Exercise description
Please extend the news story below about the Turkish Cultural Center Maine honoring Gov. Paul LePage, starting right after its last sentence.

Text provided
%%

Turkish Cultural Center Maine honors Governor LePage

Gov. Paul LePage gives a speech at the Sable Oaks Marriott in South Portland Tuesday after accepting a leadership award.
Gabe Souza/Staff Photographer
Gov. Paul LePage gives a speech at the Sable Oaks Marriott in South Portland Tuesday after accepting a leadership award. Gabe Souza/Staff Photographer


Date posted: November 14, 2013

By Noel K. Gallagher, Staff Writer

SOUTH PORTLAND — To expand its economy, Maine must welcome more immigrants, Gov. Paul LePage said Tuesday, praising a new Turkish cultural organization for its work in the state. Speakers point to business and education ties and potential [between Turkey and State of Maine] as the governor and two others receive awards.

“It’s time that we here in Maine appreciate and work with other countries to improve our economy,” LePage said as he accepted a leadership award from the Turkish Cultural Center Maine at its first Friendship Dinner, at the Portland Marriott at Sable Oaks.

Eyup Sener, left, president of the Turkish Cultural Center Maine, presents Gov. Paul LePage with a traditional Turkish plate after LePage was honored with a leadership award at an annual Friendship Dinner held by the Turkish Cultural Center at the Sable Oaks Marriott in South Portland Tuesday. Gabe Souza/Staff Photographer

Eyup Sener, left, president of the Turkish Cultural Center Maine, presents Gov. Paul LePage with a traditional Turkish plate after LePage was honored with a leadership award at an annual Friendship Dinner held by the Turkish Cultural Center at the Sable Oaks Marriott in South Portland Tuesday.
Gabe Souza/Staff Photographer

“It’s important for Maine to grow,” the governor said. “We need to invite (immigrants) to come and live among us.”

Also honored were University of Maine professor Habib Dagher, who heads the school’s Offshore Wind Laboratory, and Maine Deputy Attorney General and Augusta Mayor William Stokes.

“We strongly believe that the friendship and alliance between the United States and Turkey will significantly contribute to the global peace,” said Eyup Sener, president of the Turkish Cultural Center Maine and the New England director of the Council of Turkic American Associations.

%%

Dataset excerpts
%%

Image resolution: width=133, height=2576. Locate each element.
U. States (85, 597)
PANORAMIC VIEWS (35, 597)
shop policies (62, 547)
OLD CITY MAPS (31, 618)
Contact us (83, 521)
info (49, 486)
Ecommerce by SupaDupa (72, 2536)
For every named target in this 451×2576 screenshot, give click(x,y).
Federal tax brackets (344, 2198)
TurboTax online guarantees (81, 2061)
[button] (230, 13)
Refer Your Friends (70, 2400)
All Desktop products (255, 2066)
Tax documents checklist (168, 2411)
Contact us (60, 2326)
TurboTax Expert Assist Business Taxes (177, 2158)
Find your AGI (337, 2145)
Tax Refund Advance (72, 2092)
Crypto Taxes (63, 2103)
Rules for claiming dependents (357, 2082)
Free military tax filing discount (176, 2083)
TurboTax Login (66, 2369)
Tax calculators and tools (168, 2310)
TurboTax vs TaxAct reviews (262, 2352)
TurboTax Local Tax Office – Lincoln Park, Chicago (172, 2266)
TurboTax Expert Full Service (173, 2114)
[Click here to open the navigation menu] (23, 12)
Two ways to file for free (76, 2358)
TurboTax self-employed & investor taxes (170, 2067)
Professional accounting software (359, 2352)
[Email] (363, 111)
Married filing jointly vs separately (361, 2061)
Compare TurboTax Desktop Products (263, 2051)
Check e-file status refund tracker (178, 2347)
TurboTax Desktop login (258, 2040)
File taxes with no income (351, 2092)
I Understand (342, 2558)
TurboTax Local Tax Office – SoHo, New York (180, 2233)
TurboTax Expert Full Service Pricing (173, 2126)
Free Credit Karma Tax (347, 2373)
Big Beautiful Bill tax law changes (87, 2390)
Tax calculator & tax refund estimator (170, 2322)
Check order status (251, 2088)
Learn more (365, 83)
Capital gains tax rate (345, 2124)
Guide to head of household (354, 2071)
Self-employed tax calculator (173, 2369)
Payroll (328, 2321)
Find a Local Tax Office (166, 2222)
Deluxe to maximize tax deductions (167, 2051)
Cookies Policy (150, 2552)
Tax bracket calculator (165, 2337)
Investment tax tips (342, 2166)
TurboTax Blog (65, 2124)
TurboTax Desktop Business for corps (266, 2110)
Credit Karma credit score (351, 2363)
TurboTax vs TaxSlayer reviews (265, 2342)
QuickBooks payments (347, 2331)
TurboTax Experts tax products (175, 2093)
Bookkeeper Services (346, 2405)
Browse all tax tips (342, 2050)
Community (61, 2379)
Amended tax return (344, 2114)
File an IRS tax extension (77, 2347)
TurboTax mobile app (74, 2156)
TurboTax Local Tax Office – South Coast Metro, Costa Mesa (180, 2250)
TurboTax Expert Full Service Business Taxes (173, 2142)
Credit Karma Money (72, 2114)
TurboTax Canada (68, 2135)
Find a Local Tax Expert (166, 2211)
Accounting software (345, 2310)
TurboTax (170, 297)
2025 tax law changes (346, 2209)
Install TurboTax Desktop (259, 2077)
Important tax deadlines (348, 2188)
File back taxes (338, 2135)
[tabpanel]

%%

Right answer
The Turkish Cultural Center has existed for only about two years, he said. About 300 people from Turkey are living in Maine, although if Turkic people from many countries in southeastern Europe are counted, that number climbs to about 2,500, Sener said.

Turkey is Maine’s 11th-largest international export destination. According to a U.S. Census report, $11 million worth of goods, ranging from dairy cattle to wood products, were shipped from Maine to Turkey in 2010 to 2011.

Several speakers at Tuesday’s event emphasized the potential for business and educational ties, while spreading a message of peace. Stokes said Augusta is in the final stages of establishing a sister-city relationship with Uskudar, a section or borough of Istanbul.

Several state legislators who attended the dinner have gone on one of the three trips the Turkish Cultural Center has organized for lawmakers to visit Turkey. There also are educational ties between Maine and Turkey.

Sener said his group organized a trip to Turkey this summer for officials from the University of Maine System, and an educational exchange agreement has been signed with officials at the University of Maine at Augusta.

At the K-12 level, a Turkish group is trying to open a charter school in Maine. It would be part of a network of 800 schools operated internationally by followers of a Turkish imam, Fethullah Gulen. The group’s application for a charter school in Bangor was denied in early 2013, and the group has applied again this fall, for a school in the Lewiston area.

Followers of Gulen, who lives in self-imposed exile in Pennsylvania, have been involved in starting at least 120 charter schools in 26 states, according to investigations by The New York Times, “60 Minutes,” USA Today and other news organizations. The schools are often top performers and have an entirely secular curriculum, but they have drawn criticism for their lack of transparency, their hiring and financial practices and concerns about their motivation, which experts say has as much to do with shaping the evolution of Turkey as it does with educating young Americans.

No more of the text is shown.